[Auszuführende Aufgaben]:
**1)** Um wie viele Tage weniger fehlen laut der Passage Beschäftigte, die ihrer Firma eine hohe Sozialverantwortung bescheinigen, im Verlauf eines Jahres?
**2)** Schreiben Sie aus der Passage den Abschnitt ab, der mit „Frauen sind medizinisch“ beginnt und mit „einem mangelnden Problembewusstsein.“ endet.

Vor diesem Hintergrund: Alle Arbeitgeber:innen und Führungsverantwortliche aufgepasst! Der aktuelle Fehlzeiten-Report 2022 des Wissenschaftlichen Instituts der AOK (WIdO) zeigt, dass Beschäftigte, die ihrer Firma eine hohe Sozialverantwortung bescheinigen, im Verlauf eines Jahres 4,5 Tage weniger Fehltage aufweisen, als Beschäftigte, die die Unternehmensverantwortung als schlecht einstuften. Und on top kommt: Angestellte, die ihrer Firma eine verantwortungsbewusste Unternehmensführung bescheinigen, weisen eine deutlich höhere Motivation, Unternehmensverbundenheit und Arbeitszufriedenheit. So viel zum Thema MITARBEITERBINDUNG und FACHKRÄFTEMANGEL 😉

In der Medizin

Frauen sind medizinisch häufig benachteiligt. Denn die Geschlechtsspezifik ist in vielen Bereichen der Medizin noch nicht ausreichend untersucht. Dies liegt unter anderem an der der sogenannten gender data gap, also der „geschlechtsspezifischen Daten-Lücke“. Aber auch an einem mangelnden Problembewusstsein.

[Zeilen]:

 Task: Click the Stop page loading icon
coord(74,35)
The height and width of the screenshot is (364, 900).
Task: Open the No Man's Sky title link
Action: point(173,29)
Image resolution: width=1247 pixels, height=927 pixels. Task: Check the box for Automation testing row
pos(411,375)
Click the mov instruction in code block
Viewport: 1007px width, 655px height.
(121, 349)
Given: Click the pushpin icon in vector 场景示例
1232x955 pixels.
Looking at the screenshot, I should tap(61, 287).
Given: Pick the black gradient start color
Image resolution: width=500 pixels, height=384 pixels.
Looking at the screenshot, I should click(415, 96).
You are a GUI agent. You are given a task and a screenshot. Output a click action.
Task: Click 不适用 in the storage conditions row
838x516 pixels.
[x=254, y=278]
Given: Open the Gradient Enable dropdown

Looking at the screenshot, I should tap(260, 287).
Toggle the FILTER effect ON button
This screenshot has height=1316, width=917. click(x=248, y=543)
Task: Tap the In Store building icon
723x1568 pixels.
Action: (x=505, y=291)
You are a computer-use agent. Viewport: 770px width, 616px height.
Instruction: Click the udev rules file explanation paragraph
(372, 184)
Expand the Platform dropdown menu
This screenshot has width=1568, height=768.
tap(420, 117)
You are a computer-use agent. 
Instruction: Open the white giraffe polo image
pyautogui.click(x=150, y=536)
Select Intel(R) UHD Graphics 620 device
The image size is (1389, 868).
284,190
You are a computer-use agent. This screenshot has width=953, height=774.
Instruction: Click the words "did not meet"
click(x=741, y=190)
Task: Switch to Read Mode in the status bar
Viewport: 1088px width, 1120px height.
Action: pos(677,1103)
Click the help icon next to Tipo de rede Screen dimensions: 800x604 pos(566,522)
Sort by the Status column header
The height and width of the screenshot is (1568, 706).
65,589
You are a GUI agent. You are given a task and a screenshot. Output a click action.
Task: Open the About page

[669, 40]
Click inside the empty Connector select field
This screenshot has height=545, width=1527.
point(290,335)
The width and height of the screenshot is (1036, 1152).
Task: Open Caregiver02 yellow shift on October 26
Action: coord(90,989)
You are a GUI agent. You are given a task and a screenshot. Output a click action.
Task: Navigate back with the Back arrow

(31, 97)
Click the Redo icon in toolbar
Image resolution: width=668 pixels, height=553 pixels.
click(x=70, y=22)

[Erwartete Ausgaben]:
**1)** Um 4,5 Tage.

**2)**
Frauen sind medizinisch häufig benachteiligt. Denn die Geschlechtsspezifik ist in vielen Bereichen der Medizin noch nicht ausreichend untersucht. Dies liegt unter anderem an der der sogenannten gender data gap, also der „geschlechtsspezifischen Daten-Lücke“. Aber auch an einem mangelnden Problembewusstsein.